By Jim Kouri
The Obama Administration’s celebration of the killing of Libyan dictator Moamar Khadhafi by rebel fighters is expected to result in a financial bonanza for that war-torn nation’s fledgling government. During a meeting with leaders from the National Transitional Council yesterday, Secretary of State Hillary Clinton promised that the United States will help rebuild post-Khadhafi Libya.
Secretary Clinton secretly flew to Libya for security reasons to meet with officials from Libya’s interim government in Tripoli the day before Khadhafi’s death. She told the leaders at the time that they are welcomed by the United States and the U.S. government officials will review Libya’s needs as it moves forward towards a democracy.
“This is Libya’s moment. This is Libya’s victory. And the future belongs to you,” Clinton said during a press conference for U.S. and foreign journalists in the Libyan capital.
“I am pleased to announce that we are going to put even more money into helping Libya secure and destroy dangerous stockpiles of weapons,” she said.
She then pledged to give the fledgling Libyan democracy $40 million to support the new government’s efforts in addition to cash and assistance in rebuilding the country’s infrastructure.
Clinton discussed the need to destroy chemical weapons believed to be possessed by the fallen leadership of Khadhafi. In addition, she stressed the importance of unifying the separate militias and groups under one command and that it should be controlled by the civilian government.
She urged the commanding officers of all Libyan militia to “see the benefit of joining the new government.”
The Secretary of State also said that Washington will extend economic cooperation with Tripoli, enhance educational and cultural exchanges as well as civil society engagement. Clinton also promised to transport the seriously wounded to hospitals within the U.S.
However, after all the promises made on behalf of the American people, Clinton could not get a solid answer on the question of the Lockerbie terrorist attack or on the status of the only man convicted for the deadly air crash.
Last month, NTC officials said that Abdel Basset al-Megrahi, the main convict of the bombing in 1988 which killed 270 civilians (mostly Americans) aboard a plane over Scotland, was not to be put on trial again as the case is already closed,
While Clinton stressed that the United States believes that al-Megrahi should have never been freed, she stopped short of insisting the NTC turn him over to the U.S. government.

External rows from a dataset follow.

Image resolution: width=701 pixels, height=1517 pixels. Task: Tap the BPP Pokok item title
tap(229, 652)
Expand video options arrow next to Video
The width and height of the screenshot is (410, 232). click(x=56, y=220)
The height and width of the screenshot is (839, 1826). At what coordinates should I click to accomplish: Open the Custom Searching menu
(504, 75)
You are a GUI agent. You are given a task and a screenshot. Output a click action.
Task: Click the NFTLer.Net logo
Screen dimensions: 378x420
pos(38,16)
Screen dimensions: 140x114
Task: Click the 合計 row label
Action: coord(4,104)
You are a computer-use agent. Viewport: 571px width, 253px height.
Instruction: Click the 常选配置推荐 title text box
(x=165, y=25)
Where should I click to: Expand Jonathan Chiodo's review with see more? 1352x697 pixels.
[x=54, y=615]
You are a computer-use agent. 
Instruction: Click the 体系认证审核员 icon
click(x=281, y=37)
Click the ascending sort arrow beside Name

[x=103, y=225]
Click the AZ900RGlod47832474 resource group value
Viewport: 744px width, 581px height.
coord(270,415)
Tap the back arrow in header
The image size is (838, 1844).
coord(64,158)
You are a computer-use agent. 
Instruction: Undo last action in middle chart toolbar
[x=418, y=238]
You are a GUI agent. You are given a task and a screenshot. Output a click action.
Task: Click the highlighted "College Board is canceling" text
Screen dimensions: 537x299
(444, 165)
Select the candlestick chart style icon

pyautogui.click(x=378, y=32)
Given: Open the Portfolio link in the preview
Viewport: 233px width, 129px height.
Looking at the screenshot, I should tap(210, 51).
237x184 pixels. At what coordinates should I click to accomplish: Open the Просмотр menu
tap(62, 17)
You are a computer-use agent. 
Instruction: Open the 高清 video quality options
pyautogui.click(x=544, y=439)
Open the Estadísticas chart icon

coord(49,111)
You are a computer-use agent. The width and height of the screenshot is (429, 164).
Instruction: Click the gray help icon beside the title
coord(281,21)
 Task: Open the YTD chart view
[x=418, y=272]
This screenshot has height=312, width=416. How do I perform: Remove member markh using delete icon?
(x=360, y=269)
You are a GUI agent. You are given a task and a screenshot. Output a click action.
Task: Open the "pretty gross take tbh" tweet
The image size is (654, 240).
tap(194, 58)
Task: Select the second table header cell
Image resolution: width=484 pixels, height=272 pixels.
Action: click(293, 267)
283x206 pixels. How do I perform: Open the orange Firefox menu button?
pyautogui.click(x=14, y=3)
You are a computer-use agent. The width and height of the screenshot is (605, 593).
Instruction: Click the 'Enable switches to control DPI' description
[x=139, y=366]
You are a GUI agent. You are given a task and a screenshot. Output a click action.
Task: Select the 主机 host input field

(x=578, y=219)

However, Clinton did say that the United States will continue pursue the justice for the victims, and that Lockerbie is “still an open case.”
While President Barack Obama and many in Washington, D.C., are optimistic about Libya’s future, many within the intelligence, military and law enforcement communities are less enthusiastic.
“This is typical ‘progressive’ politics: Obama and Clinton are quite generous with other people’s money. So what if it ends up in the hands of terrorists? It’s happened before when millions of dollars were given to the Palestinians only to end up in the hands of Hamas or other terrorist group,” argues former police commander and military intelligence officer Donald Sumner.
“We played a minimal role in this ‘war’ and yet here we are promising millions of taxpayer dollars to people we’re not even sure about,” said political strategist Mike Baker.
“With our economy in virtual turmoil, how many nations are we going to rebuild… or help to rebuild?” Baker asked rhetorically.
In addition, many counterterrorism experts are suspicious of some of the Libyans involved in the overthrow and killing of Khadhafi, since Libya was a well-known terrorist recruiting base. They are also concerned with the Libyan dictator’s cache of weapons, including chemical weapons, falling into the wrong hands.
For example, in December 2007, an in-depth study by West Point Military Academy authors Joseph Felter and Brian Fishman, found that Saudi Arabia took first place as far as the numbers of terrorists sent to combat the United States and other coalition members in Iraq. Libya, a country less than one fourth as populous as the Saudi Kingdom, took second place. Saudi Arabia sent 41% of the fighters, while, according to Felter and Fishman, “Libya was the next most common country of origin, with 18.8% (112) of the fighters listing their nationality as Libyan.”